• EXERCISE REQUIREMENTS: The result should be an exact copy of the lines from the one with "Click the eye" through the last line of the data below, both included.
[Opening DATA FOR ANALYSIS section]
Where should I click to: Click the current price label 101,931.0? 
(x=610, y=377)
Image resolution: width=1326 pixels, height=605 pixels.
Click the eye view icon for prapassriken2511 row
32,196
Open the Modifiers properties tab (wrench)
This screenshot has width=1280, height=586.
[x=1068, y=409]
[Closing DATA FOR ANALYSIS section]
• RESULT FOR THIS TASK:
Click the eye view icon for prapassriken2511 row
32,196
Open the Modifiers properties tab (wrench)
This screenshot has width=1280, height=586.
[x=1068, y=409]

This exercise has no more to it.